Uluslararası İşverenler Örgütü (IOE) Başkanı Erol Kiresepi
Kiresepi, işverenlerin özellikle bu dönemde önemi daha da artan ihtiyaçlarını şöyle sıraladı:

• KOBİ’lerin finansa erişiminin kolaylaştırılması

• Yolsuzluk ve büroksasiyle mücadele

• Kayıt dışı çalışmayla mücadele

• İş gücü piyasasında beceri dönüşü için destek

Uluslararası İşçi Sendikaları Konfederasyonu (ITUC) Genel Sekreteri Sharan Burrow
Burrow, Covid-19 dolayısıyla çok büyük finansman paketlerinin aktive edildiği bugünlerde bankacılık sistemine önemli bir çağrıda bulundu. Genel Sekreter, işçilerin çalışma koşullarına dikkat çekerek, Merkez Bankalarının tıpkı çevre ve sürdürülebilirlik hedeflerini adresledikleri ve çevreci finansmanı teşvik ettikleri gibi, kötü çalışma koşullarını da risk hesaplamalarına katarak, adil çalışma düzenini teşvik edici politikalar oluşturmalarını önerdi.
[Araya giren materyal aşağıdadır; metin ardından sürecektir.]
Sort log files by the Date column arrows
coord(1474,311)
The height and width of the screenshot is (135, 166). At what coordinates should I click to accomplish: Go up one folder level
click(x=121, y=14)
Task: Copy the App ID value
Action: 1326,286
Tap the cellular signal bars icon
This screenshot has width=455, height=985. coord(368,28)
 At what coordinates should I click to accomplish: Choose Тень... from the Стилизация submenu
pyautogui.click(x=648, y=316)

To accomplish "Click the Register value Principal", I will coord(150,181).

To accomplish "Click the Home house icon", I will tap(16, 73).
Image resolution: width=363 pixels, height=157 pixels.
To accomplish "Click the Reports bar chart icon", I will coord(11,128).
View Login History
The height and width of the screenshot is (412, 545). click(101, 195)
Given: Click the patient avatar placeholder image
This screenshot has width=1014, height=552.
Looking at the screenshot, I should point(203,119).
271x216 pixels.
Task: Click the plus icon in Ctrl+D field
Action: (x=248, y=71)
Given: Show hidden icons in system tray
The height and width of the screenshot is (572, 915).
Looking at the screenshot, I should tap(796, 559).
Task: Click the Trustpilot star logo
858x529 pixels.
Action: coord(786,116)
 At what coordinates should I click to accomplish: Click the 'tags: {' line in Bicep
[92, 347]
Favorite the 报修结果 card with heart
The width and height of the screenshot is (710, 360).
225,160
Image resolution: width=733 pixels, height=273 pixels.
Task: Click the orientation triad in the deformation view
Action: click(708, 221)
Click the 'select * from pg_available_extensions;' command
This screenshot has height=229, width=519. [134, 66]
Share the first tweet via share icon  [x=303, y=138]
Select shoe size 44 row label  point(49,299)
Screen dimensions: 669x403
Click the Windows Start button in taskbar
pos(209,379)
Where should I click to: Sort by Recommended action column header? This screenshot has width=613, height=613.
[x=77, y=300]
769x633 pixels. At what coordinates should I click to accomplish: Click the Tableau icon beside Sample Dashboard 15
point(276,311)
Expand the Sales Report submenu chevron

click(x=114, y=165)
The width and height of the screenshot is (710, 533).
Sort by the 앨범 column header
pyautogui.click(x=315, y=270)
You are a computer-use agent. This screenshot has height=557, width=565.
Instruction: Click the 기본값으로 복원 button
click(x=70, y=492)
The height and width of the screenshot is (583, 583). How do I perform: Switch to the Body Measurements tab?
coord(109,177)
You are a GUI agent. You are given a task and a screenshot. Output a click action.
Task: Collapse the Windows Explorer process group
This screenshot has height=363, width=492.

Avrupa İş Dünyası Konfederasyonu (BUSINESS EUROPE) Genel Direktörü Markus J. Beyrer
Beyrer, Avrupa düzeyinde üretim oranlarının hala geçen yılın yüzde 70’inin altında olduğunu ve AB’nin ekonomik toparlanma için 750 milyar Euro ek destek paketi oluşturduğunu belirtti. Beyrer, bazı ülkelerin bu dönemde, sağlık ürünleri de dahil, mal ticaretini kısıtlayıcı önlemler aldığını hatırlatarak; bu küresel krizi hep birlikte atlatmak için uluslararası iş birliğine, paylaşıma, ticarete daha çok ihtiyaç olduğuna vurgu yaptı.  Türkiye-AB ilişkilerine de değinen Beyrer, Türkiye’de TİSK ve TÜSİAD’ın Business Europe’un öncü ve önemli üyelerinden ikisi olduğunu söyledi. Türkiye’nin AB’nin çok önemli bir ticaret ortağı olduğunu hatırlatan Beyrer’in, Business Europe’un Türkiye’nin de çıkarları doğrultusunda Gümrük Birliği’nin modernizasyonunu desteklediğini söylemesi hayli önemliydi.